20只健康SD孕鼠購于錦州醫科大學實驗動物中心，待新生幼鼠7 d齡時進行建模和實驗。

1.2 方法

1.2.1SD大鼠視網膜病變模型的建立

80只7 d齡SD大鼠分為4組：模型組、干預組和對照組和正常組，每組20只。將模型組置于氧濃度75%的密閉艙內5 d后回到正常室內環境中，建立視網膜病變模型[2]；干預組建立視網膜病變模型并于出倉后(12 d)玻璃體腔注射EphB4 1 μL(美國VasGene Therapeutics公司)；對照組幼鼠同樣建立視網膜病變模型，于12 d玻璃體腔注射生理鹽水1 μL；正常組置于正常空氣中常規飼養。各組分別于17 d處死并取材。

1.2.2組織的制備

腹腔注射3 g/kg水合氯醛處死大鼠，取雙眼。將右眼一部分制作成視網膜鋪片進行ADP酶染色，另一部分做冰凍切片進行EphB4/Ephrin免疫熒光檢測。左眼視網膜組織集中冷凍保存，用于實時熒光定量PCR檢測EphB4 mRNA。

1.2.3視網膜鋪片的制作及ADP酶染色

摘取的SD幼鼠眼球在4%多聚甲醛中充分固定，手術顯微鏡下仔細分離出視網膜和脈絡膜，用0.05 mol/L馬來酸緩沖液沖洗，在37 ℃的ADP培養液中培養15 min，磷酸鹽緩沖液(PBS)徹底清洗，10%硫酸銨著色，甘油明膠密封，顯微鏡下觀察視網膜血管的形態和分布[2]。

1.2.4EphB4/EphrinB2蛋白的免疫熒光雙標檢測

制作視網膜冰凍切片。山羊血清封閉后加入一抗EphB4及EphrinB2多克隆抗體，4 ℃冷藏過夜后加入Cy3和熒光素鈉標記的二抗IgG，暗盒內室溫靜置90 min，加入DAPI暗盒內室溫靜置5 min，充分洗滌，甘油明膠密封，遮光，激光共聚焦顯微鏡下觀察EphB4/EphrinB2蛋白在視網膜的分布和表達情況[2]。

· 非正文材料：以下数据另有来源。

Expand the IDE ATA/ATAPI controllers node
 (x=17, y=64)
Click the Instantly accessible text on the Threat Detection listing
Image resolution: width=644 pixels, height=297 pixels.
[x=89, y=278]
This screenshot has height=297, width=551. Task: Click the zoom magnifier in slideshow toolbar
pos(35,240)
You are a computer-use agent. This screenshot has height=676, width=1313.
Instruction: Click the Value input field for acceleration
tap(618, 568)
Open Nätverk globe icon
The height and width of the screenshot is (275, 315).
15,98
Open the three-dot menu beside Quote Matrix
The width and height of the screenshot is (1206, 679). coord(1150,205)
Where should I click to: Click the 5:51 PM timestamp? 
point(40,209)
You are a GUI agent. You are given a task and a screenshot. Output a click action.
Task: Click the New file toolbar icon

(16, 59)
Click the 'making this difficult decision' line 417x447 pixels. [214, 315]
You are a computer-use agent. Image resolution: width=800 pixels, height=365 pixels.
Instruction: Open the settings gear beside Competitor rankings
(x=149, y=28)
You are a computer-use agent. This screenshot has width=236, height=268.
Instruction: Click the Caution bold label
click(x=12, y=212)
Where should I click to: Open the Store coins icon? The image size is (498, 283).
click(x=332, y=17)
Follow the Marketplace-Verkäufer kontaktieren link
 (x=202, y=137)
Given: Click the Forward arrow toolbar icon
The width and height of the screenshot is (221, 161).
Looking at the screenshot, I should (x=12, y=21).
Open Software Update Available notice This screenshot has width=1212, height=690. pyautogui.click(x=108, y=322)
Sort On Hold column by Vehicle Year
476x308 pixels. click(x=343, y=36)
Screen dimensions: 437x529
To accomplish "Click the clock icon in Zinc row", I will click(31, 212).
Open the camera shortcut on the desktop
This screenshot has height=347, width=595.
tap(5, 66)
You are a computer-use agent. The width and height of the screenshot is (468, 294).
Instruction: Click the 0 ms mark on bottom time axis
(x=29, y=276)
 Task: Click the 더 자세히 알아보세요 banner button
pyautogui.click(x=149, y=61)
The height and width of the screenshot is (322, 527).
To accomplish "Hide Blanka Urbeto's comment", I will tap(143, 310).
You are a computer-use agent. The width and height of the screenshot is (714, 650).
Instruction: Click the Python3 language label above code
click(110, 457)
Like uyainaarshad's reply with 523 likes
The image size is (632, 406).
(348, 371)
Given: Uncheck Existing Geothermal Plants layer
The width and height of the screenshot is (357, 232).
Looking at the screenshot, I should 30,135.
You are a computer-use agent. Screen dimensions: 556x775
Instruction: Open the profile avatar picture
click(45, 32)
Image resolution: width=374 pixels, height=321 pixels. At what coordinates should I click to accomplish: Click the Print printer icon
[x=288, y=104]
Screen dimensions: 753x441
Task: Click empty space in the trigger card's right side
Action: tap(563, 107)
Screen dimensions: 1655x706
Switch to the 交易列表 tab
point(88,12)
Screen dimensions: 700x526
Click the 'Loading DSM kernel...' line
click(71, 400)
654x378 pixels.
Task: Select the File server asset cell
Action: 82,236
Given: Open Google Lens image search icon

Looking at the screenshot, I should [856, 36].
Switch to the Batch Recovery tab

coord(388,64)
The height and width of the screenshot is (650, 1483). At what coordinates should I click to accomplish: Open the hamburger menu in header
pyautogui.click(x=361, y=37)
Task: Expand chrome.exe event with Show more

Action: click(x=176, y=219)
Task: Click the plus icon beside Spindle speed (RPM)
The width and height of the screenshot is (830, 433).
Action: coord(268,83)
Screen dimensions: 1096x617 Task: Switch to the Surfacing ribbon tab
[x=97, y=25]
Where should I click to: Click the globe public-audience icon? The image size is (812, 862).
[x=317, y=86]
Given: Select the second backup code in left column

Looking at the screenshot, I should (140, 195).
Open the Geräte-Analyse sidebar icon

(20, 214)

1.2.5EphB4 mRNA的實時熒光定量PCR檢測

根據EphB4和內參β-actin的mRNA序列合成所需引物。先提取出視網膜組織中EphB4和內參β-actin的總RNA，將總RNA逆轉錄成cDNA的第一鏈，進行PCR擴增反應，繪制溶解曲線[1]。計算各組EphB4 mRNA的相對表達水平，進行統計[2]。

1.3 統計學處理

2 結 果

2.1 視網膜新生血管的觀察

新生血管呈毛刷狀或團簇狀，而正常血管呈樹枝狀走形，二者有明顯不同的形態。模型組和對照組視網膜血管迂曲擴張，可見大量的新生血管分布及眼底片狀出血；干預組視網膜血管樹枝狀走向，形態良好，有少量新生血管；正常組血管發育良好，見圖1。

A：模型組；B：對照組；C：干預組；D：正常組。

2.2 視網膜中EphB4和EphrinB2蛋白的表達

激光共聚焦顯微鏡下可以清晰地觀察到視網膜各層的組織形態，EphB4和EphrinB2大量表達于視網膜新生血管生成區，且圖像重合后發現EphB4的紅色熒光與EphrinB2的綠色熒光聚集在視網膜新生血管生成區互相重合呈黃色。細胞核染色為藍色熒光。正常組少量表達EphB4和EphrinB2，模型組和對照組大量表達EphB4和EphrinB2，干預組EphB4和EphrinB2的熒光染色亮度明顯弱于模型組和對照組，見圖2。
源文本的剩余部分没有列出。